Thank you to NetGalley, Random House, and Kate Bowler for providing me a digital ARC in exchange for an honest review. All opinions are my own.
This review should have been written last September, when I actually received and read the book! Yes, I’m kinda late to the game here so my review will be less detailed, and more my overall impression.

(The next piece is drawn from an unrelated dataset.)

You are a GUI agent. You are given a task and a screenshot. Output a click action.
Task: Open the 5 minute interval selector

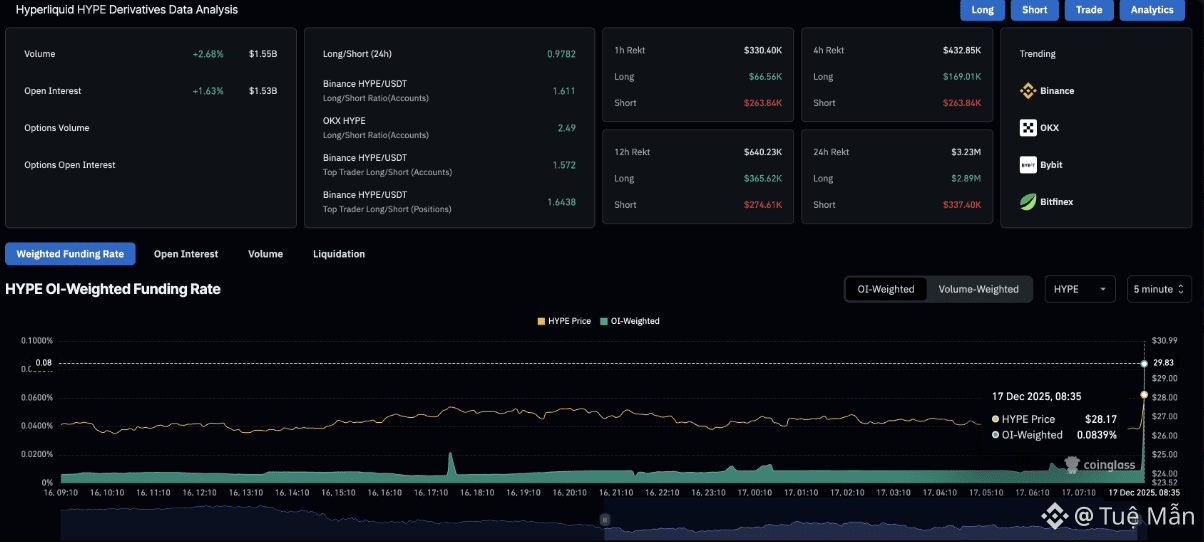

Kate Bowler has probably been one of my favourite humans to follow on social media, and I would happily volunteer to be counted as best bud or something. I first heard about Bowler while studying theology at a college in Vancouver, BC. She was there to teach about Prosperity Gospel. I wasn’t really to concerned or interested in the topic or course, but kept hearing positive snippets from friends. I encountered Bowler again several years later through a conference I attended. I found Bowler to be intelligent (she’s a uni prof), funny, likeable, and extremely down-to-earth “normal”. Normal, except for when you start to read her book and learn of the struggle of facing stage 4 colon cancer.
“No Cure For Being Human” is memoir that highlights the reality of so many that are faced with a medical diagnosis that changes your life, and the life of those closest to you. Having read one of her previous books and being somewhat underwhelmed by the writing, I found this one a step up. It engaged me from the very beginning and I found myself both laughing and crying at the same time as Bowler wrote of her various medical experiences.
This book is worth the read and I’ve recommended this, and Bowler’s other works to several friends. Though it deals with a difficult subject, it highlights the ongoing damage of toxic positivity - so Take this book and read it once a day to counteract the effects!!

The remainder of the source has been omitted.